Look through the listing below for the line containing "Image resolution: width=403". Copy it and each line after it up to and including the line containing "The width and height of the screenshot is (605, 401).", exactly, leaving out pictures.

***** Data supplied *****

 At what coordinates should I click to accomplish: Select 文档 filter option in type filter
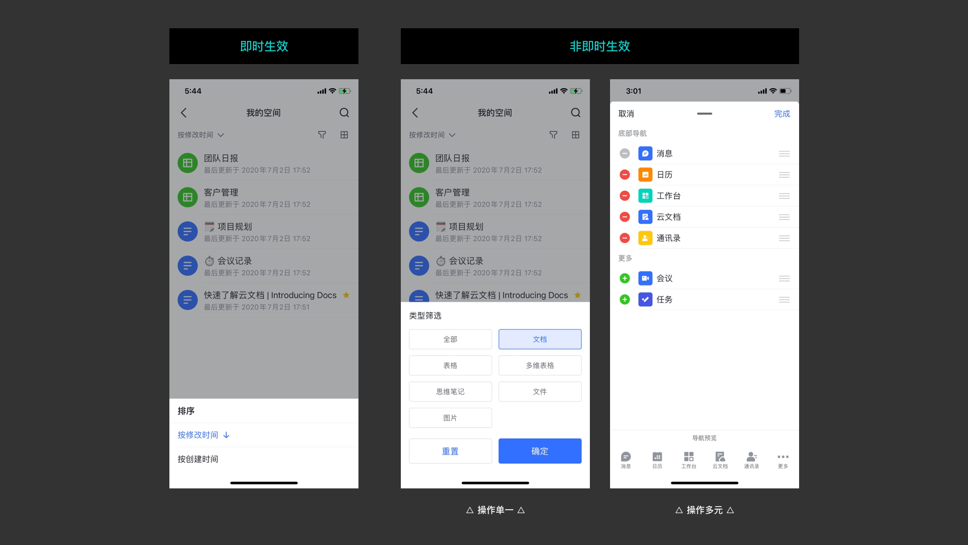pyautogui.click(x=540, y=339)
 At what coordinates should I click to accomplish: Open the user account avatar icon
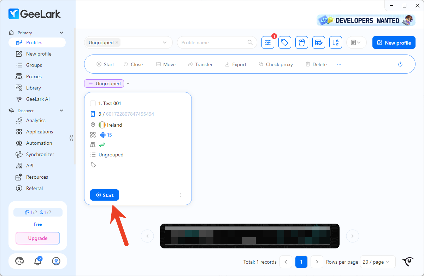click(56, 261)
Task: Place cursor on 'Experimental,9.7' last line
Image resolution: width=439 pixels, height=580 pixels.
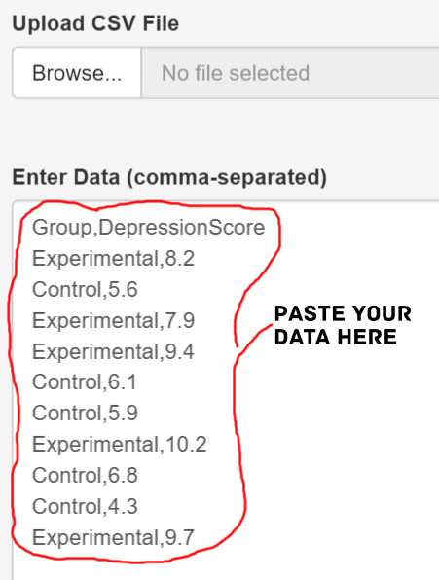Action: click(113, 537)
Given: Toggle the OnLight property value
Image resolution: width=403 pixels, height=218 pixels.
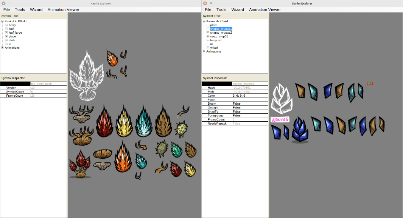Looking at the screenshot, I should click(x=237, y=108).
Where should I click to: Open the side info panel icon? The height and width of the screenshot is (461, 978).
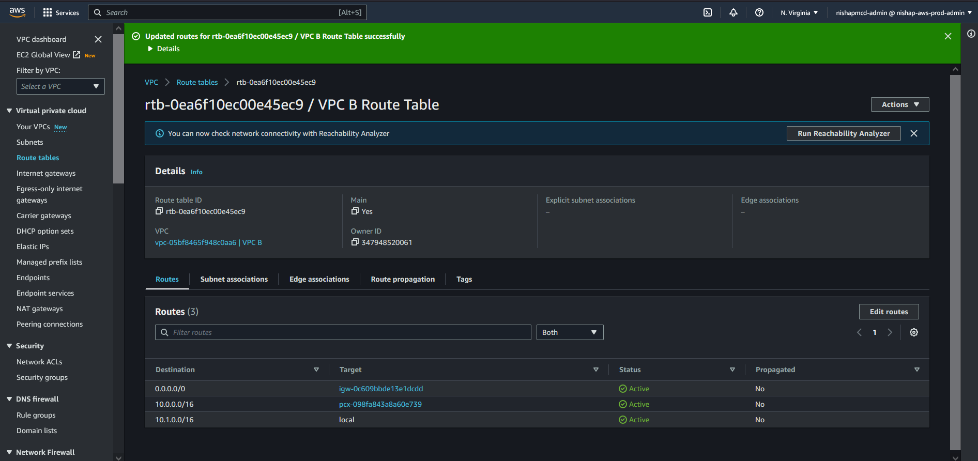(971, 34)
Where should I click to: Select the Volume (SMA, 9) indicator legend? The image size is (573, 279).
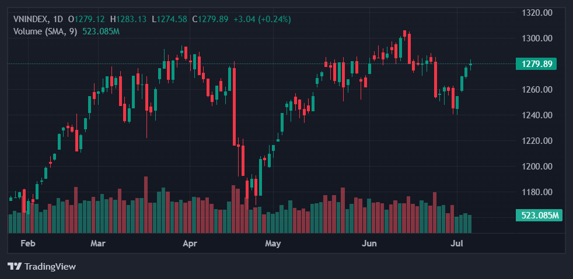(x=45, y=31)
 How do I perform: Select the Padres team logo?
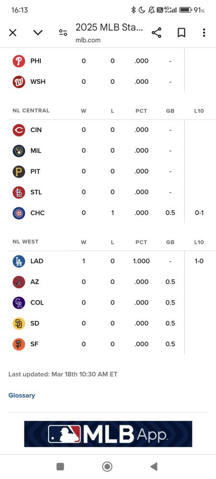pyautogui.click(x=19, y=323)
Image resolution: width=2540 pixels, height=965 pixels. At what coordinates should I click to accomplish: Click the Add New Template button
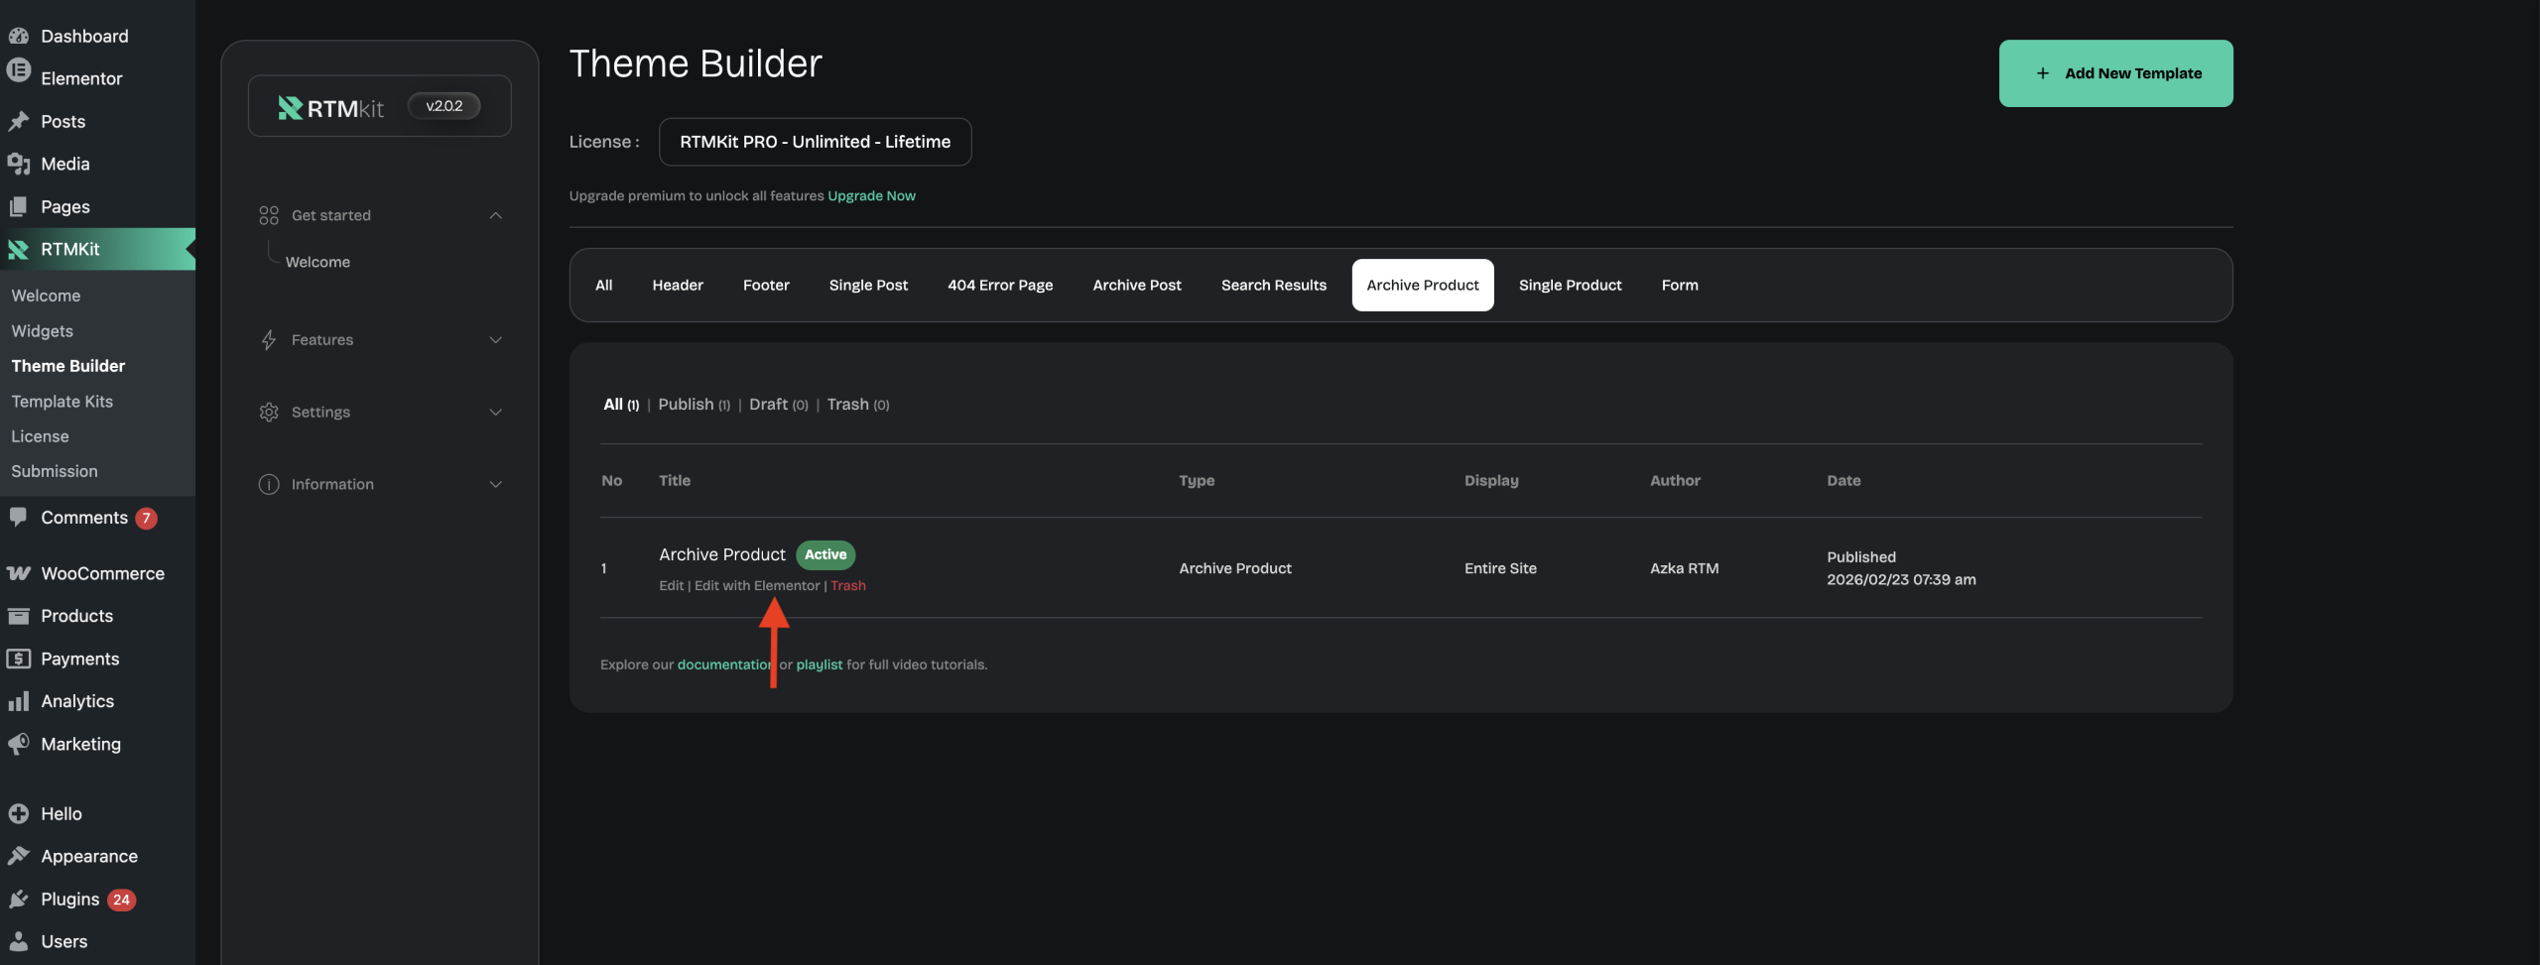click(2115, 73)
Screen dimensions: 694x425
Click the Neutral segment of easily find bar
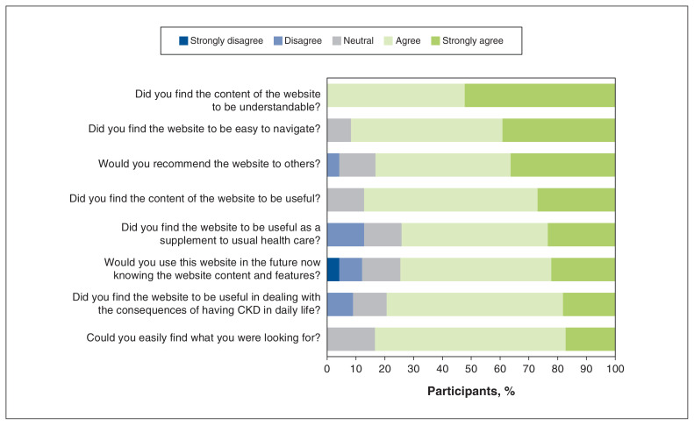point(351,339)
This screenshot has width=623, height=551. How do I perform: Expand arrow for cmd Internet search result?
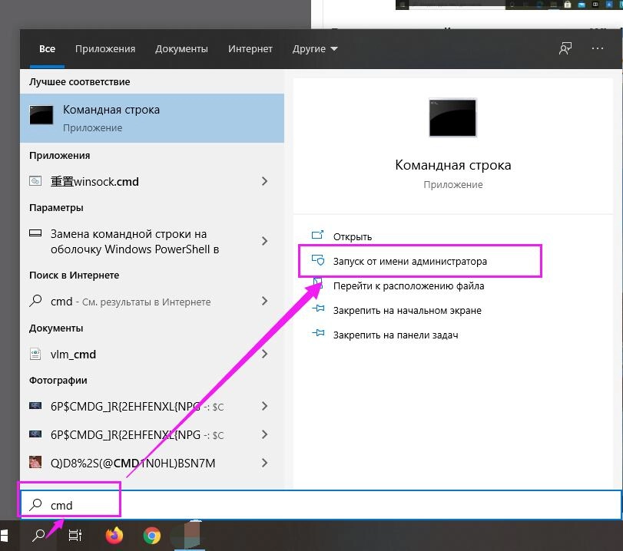[x=264, y=302]
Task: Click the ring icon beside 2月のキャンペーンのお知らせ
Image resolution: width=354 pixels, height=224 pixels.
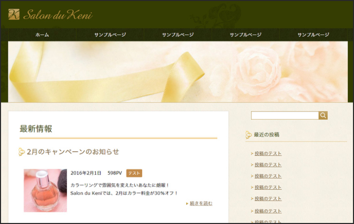Action: point(22,152)
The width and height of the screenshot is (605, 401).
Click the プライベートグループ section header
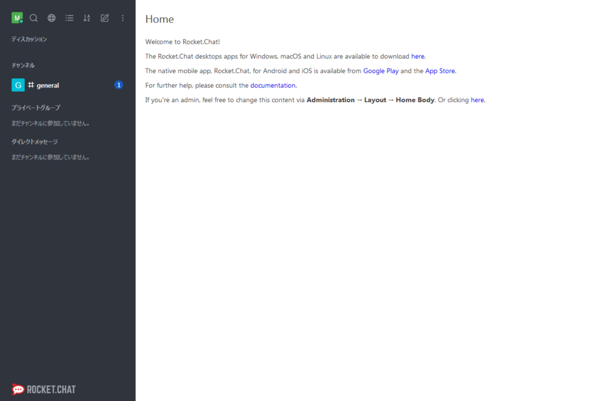[x=35, y=108]
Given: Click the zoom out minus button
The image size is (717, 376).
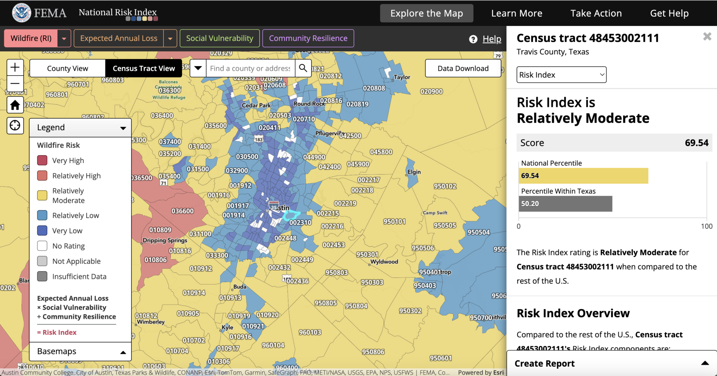Looking at the screenshot, I should point(15,84).
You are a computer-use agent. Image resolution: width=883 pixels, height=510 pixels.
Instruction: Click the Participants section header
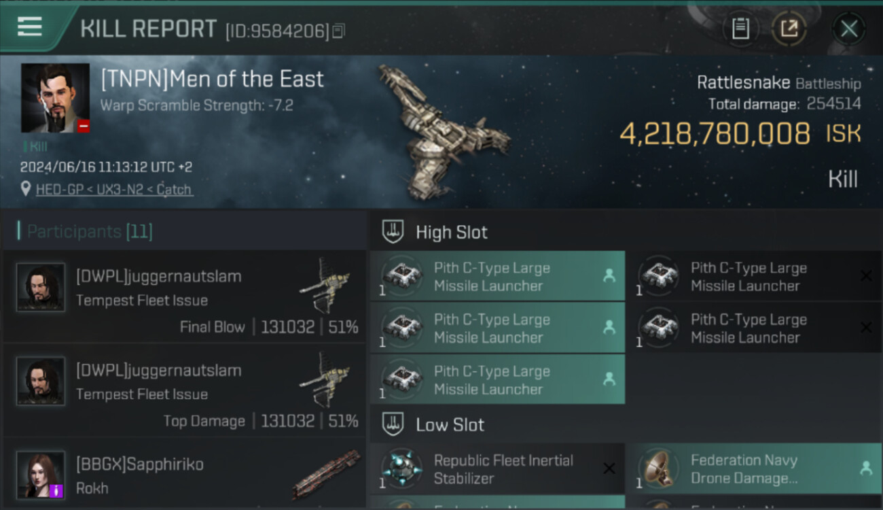[85, 232]
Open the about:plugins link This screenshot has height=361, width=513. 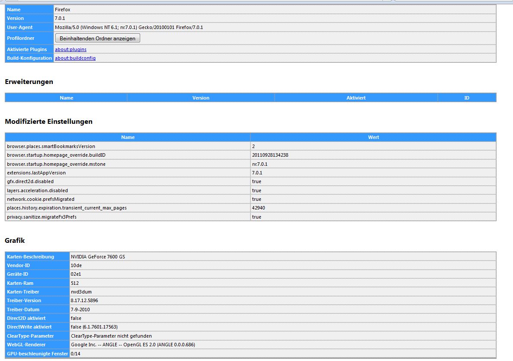point(71,49)
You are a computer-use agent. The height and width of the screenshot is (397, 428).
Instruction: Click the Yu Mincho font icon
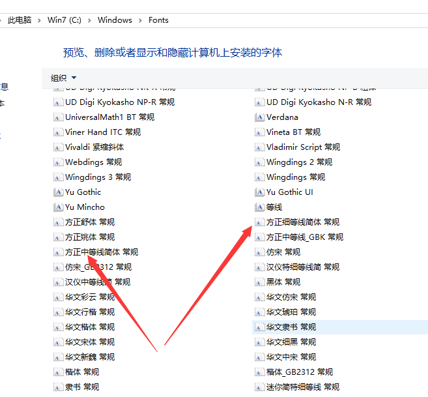pyautogui.click(x=58, y=207)
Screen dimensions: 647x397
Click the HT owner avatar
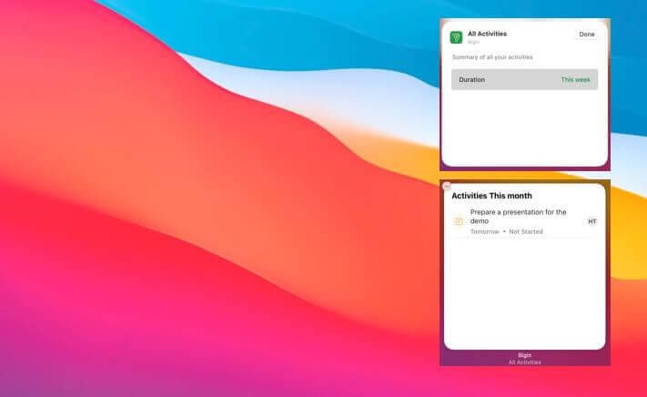tap(591, 221)
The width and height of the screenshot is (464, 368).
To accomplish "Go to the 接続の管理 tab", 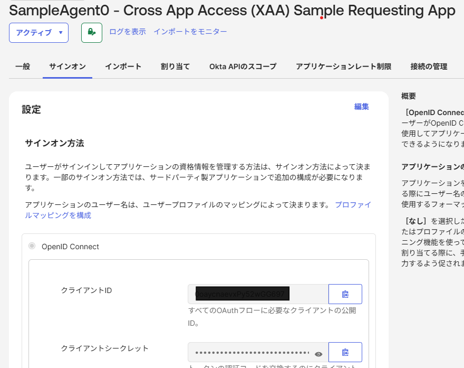I will (429, 67).
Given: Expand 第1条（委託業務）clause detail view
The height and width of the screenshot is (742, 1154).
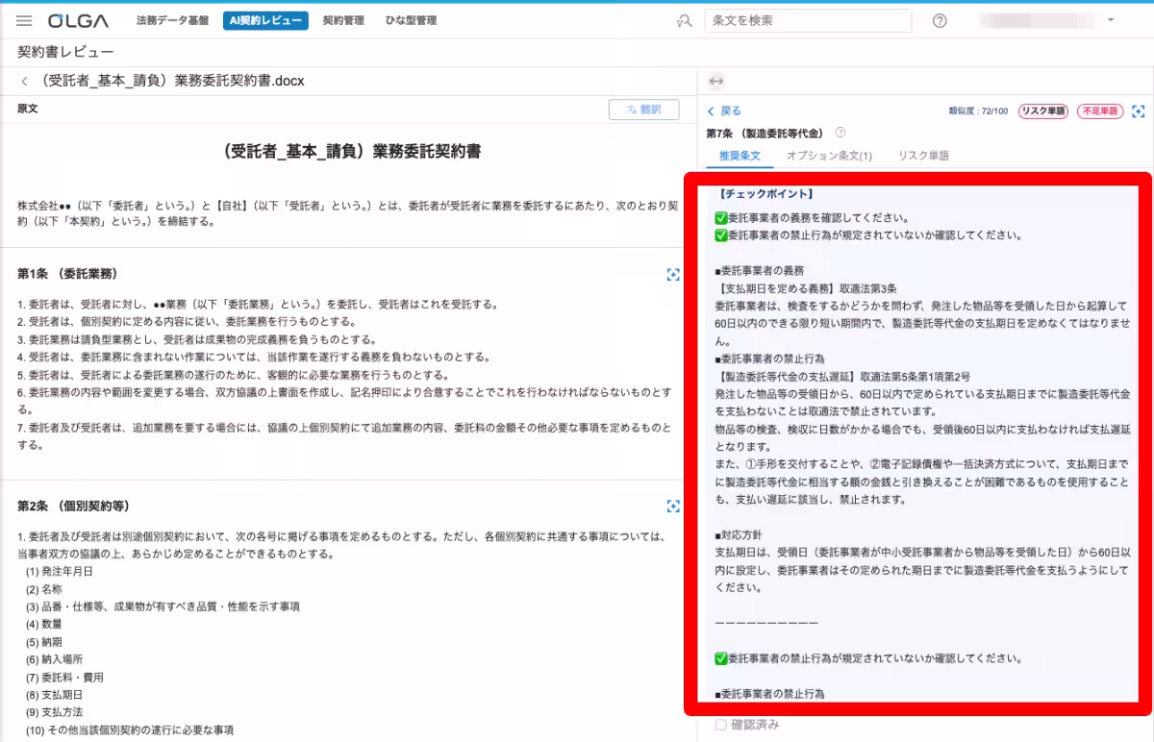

*****

Exercise response:
Image resolution: width=403 pixels, height=218 pixels.
Looking at the screenshot, I should click(x=237, y=108).
Where should I click to: Open the side info panel icon? The height and width of the screenshot is (461, 978).
(971, 34)
Where should I click to: Select the Volume (SMA, 9) indicator legend? The image size is (573, 279).
(x=45, y=31)
 How do I perform: Select the Padres team logo?
pyautogui.click(x=19, y=323)
Image resolution: width=2540 pixels, height=965 pixels. At what coordinates should I click to accomplish: Click the Add New Template button
click(2115, 73)
Screen dimensions: 694x425
Click the Neutral segment of easily find bar
point(351,339)
This screenshot has width=623, height=551. How do I perform: Expand arrow for cmd Internet search result?
[x=264, y=302]
Task: Click the ring icon beside 2月のキャンペーンのお知らせ
Image resolution: width=354 pixels, height=224 pixels.
Action: point(22,152)
The width and height of the screenshot is (605, 401).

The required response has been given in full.